For most couples, their home is one of the biggest assets they own, and it can have hidden tax and financial issues.
For most people, there is no tax when they sell their home, since the law allows you to exclude up to $250,000 of gain ($500,000 on a joint return) when you sell your home. This isn’t a “once in a lifetime” offer. You can exclude the maximum gain each time you sell your home, as long as you have lived in it for two of the five years before sale. The portion of your. capital gains over $250,000 will be fully taxable.
Years ago there were special rules for excluding gain if you are over 55, as well as rules requiring you to invest in a new home within two years to avoid gains. Those rules were completely superseded by the current law in 1997 and no longer apply.
If you are separated and have moved out of the home, you can still qualify for the $250,000 exclusion. Your old home will be considered to be your residence if your spouse has been occupying it prior to sale under the terms of a divorce or separation agreement or court order.
- If you moved from the house less than three years before sale, you will have lived in the house for two of the five years prior to sale and you can exclude $250,000 of your share of the gain. If you have been out of the house for more than three years, however, it is imperative that you and your spouse have a written agreement or court order granting your spouse exclusive use of the residence, to preserve your ability to fulfill the residency requirement.
- This exclusion of gain opens the door to joint ownership of homes for extended periods after divorce. Dad can agree to let Mom and the kids live in the house until the youngest child graduates from high school. As long as the divorce decree provides for Mom’s exclusive use of the home, Dad will be able to exclude his share of the gain when the home sells.

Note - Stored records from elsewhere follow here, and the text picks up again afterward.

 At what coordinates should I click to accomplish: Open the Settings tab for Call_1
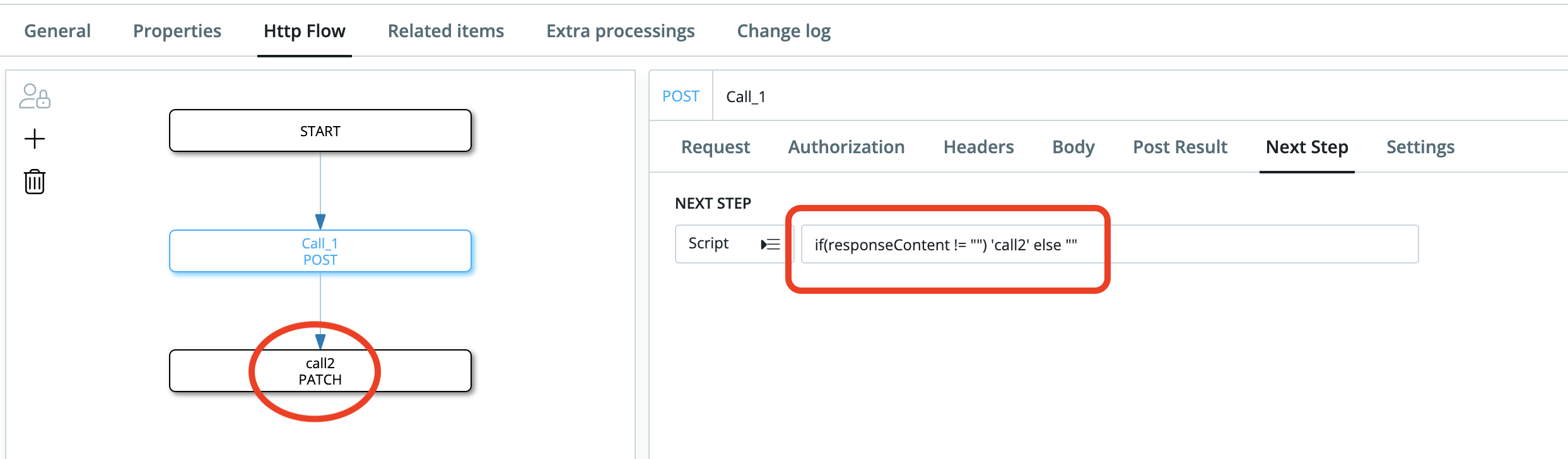[x=1420, y=147]
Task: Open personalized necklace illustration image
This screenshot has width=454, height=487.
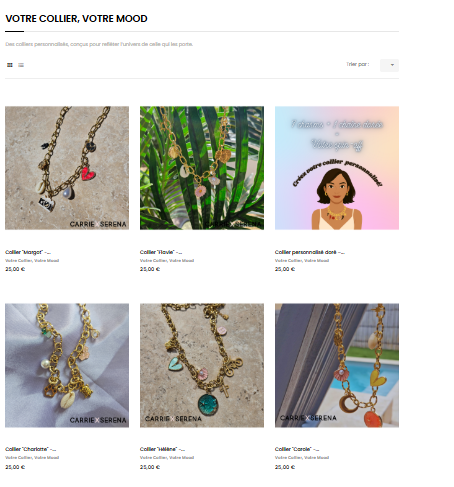Action: coord(337,168)
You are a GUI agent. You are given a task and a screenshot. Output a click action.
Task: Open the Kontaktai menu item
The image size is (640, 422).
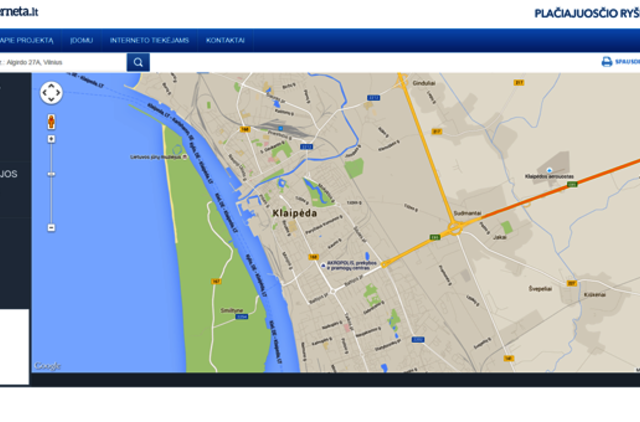pos(224,41)
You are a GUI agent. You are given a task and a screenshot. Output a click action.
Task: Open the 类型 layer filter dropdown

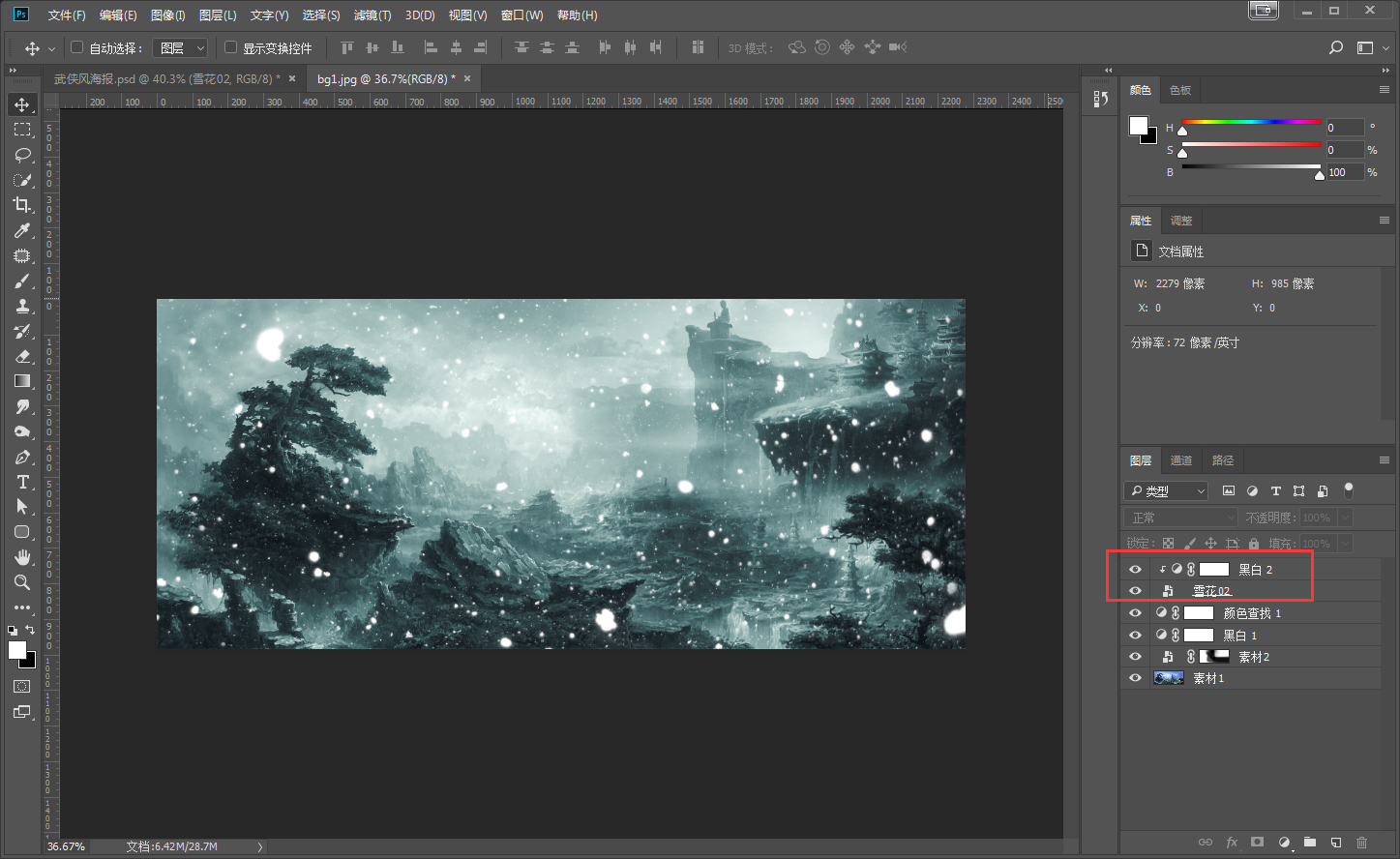tap(1166, 491)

- Couples who own both a residence and a rental can exclude gains on the sale of both. Here’s how. George takes title to the residence and sells it, while Susie moves into the rental for two years, and then sells it. Each can exclude up to $250.000 of gain. (Susie will have to pay tax at a 25% rate on any depreciation claimed on the rental after May 6, 1997 as well as on a portion of the gain if the home was rented after 2009.)